Record excerpts Start Marker

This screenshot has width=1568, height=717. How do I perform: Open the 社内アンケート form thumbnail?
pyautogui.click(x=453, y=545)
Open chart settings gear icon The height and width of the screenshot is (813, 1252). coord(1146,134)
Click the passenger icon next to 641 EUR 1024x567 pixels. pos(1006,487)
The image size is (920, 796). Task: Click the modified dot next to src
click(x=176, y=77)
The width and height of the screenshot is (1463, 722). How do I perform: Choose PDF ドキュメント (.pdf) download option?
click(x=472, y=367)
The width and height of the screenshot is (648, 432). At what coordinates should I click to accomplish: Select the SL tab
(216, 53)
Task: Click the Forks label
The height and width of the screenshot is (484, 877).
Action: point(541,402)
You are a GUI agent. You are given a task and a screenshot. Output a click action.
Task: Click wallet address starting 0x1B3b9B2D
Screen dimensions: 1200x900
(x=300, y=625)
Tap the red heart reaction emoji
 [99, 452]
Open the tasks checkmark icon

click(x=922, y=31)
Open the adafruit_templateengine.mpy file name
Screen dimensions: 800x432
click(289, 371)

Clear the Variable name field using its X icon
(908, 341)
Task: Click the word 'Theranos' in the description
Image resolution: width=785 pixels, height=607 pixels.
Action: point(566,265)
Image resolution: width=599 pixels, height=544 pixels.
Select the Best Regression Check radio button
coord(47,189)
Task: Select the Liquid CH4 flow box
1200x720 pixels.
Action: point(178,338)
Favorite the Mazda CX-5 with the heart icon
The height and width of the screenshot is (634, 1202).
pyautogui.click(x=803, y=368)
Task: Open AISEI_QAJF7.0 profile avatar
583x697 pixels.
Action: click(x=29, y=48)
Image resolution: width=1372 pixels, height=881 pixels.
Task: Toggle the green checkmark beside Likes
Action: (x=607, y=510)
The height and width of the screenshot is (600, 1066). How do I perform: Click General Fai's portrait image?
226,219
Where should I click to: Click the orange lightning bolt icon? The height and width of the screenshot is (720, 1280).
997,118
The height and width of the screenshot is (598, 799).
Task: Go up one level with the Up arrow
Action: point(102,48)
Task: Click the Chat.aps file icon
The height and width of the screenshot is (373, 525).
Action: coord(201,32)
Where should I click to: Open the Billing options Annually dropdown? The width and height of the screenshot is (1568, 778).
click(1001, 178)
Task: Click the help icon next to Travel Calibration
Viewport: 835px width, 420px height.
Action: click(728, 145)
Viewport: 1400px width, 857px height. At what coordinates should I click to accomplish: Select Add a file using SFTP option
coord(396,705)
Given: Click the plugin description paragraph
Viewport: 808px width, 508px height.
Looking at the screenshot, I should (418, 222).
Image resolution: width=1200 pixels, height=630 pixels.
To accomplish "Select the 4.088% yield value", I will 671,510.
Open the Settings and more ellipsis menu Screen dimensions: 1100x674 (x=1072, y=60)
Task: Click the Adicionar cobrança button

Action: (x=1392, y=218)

Record excerpts End Marker

[Task statement] Once more, print all the records exactly.

[Result for this exercise]
This screenshot has width=1568, height=717. How do I perform: Open the 社内アンケート form thumbnail?
pyautogui.click(x=453, y=545)
Open chart settings gear icon The height and width of the screenshot is (813, 1252). coord(1146,134)
Click the passenger icon next to 641 EUR 1024x567 pixels. pos(1006,487)
The image size is (920, 796). Task: Click the modified dot next to src
click(x=176, y=77)
The width and height of the screenshot is (1463, 722). How do I perform: Choose PDF ドキュメント (.pdf) download option?
click(x=472, y=367)
The width and height of the screenshot is (648, 432). At what coordinates should I click to accomplish: Select the SL tab
(216, 53)
Task: Click the Forks label
The height and width of the screenshot is (484, 877).
Action: point(541,402)
You are a GUI agent. You are given a task and a screenshot. Output a click action.
Task: Click wallet address starting 0x1B3b9B2D
Screen dimensions: 1200x900
(x=300, y=625)
Tap the red heart reaction emoji
 [99, 452]
Open the tasks checkmark icon

click(x=922, y=31)
Open the adafruit_templateengine.mpy file name
Screen dimensions: 800x432
click(289, 371)

Clear the Variable name field using its X icon
(908, 341)
Task: Click the word 'Theranos' in the description
Image resolution: width=785 pixels, height=607 pixels.
Action: point(566,265)
Image resolution: width=599 pixels, height=544 pixels.
Select the Best Regression Check radio button
coord(47,189)
Task: Select the Liquid CH4 flow box
1200x720 pixels.
Action: point(178,338)
Favorite the Mazda CX-5 with the heart icon
The height and width of the screenshot is (634, 1202).
pyautogui.click(x=803, y=368)
Task: Open AISEI_QAJF7.0 profile avatar
583x697 pixels.
Action: click(x=29, y=48)
Image resolution: width=1372 pixels, height=881 pixels.
Task: Toggle the green checkmark beside Likes
Action: (x=607, y=510)
The height and width of the screenshot is (600, 1066). How do I perform: Click General Fai's portrait image?
226,219
Where should I click to: Click the orange lightning bolt icon? The height and width of the screenshot is (720, 1280).
997,118
The height and width of the screenshot is (598, 799).
Task: Go up one level with the Up arrow
Action: point(102,48)
Task: Click the Chat.aps file icon
The height and width of the screenshot is (373, 525).
Action: coord(201,32)
Where should I click to: Open the Billing options Annually dropdown? The width and height of the screenshot is (1568, 778).
click(1001, 178)
Task: Click the help icon next to Travel Calibration
Viewport: 835px width, 420px height.
Action: click(728, 145)
Viewport: 1400px width, 857px height. At what coordinates should I click to accomplish: Select Add a file using SFTP option
coord(396,705)
Given: Click the plugin description paragraph
Viewport: 808px width, 508px height.
Looking at the screenshot, I should (418, 222).
Image resolution: width=1200 pixels, height=630 pixels.
To accomplish "Select the 4.088% yield value", I will 671,510.
Open the Settings and more ellipsis menu Screen dimensions: 1100x674 (x=1072, y=60)
Task: Click the Adicionar cobrança button

Action: (x=1392, y=218)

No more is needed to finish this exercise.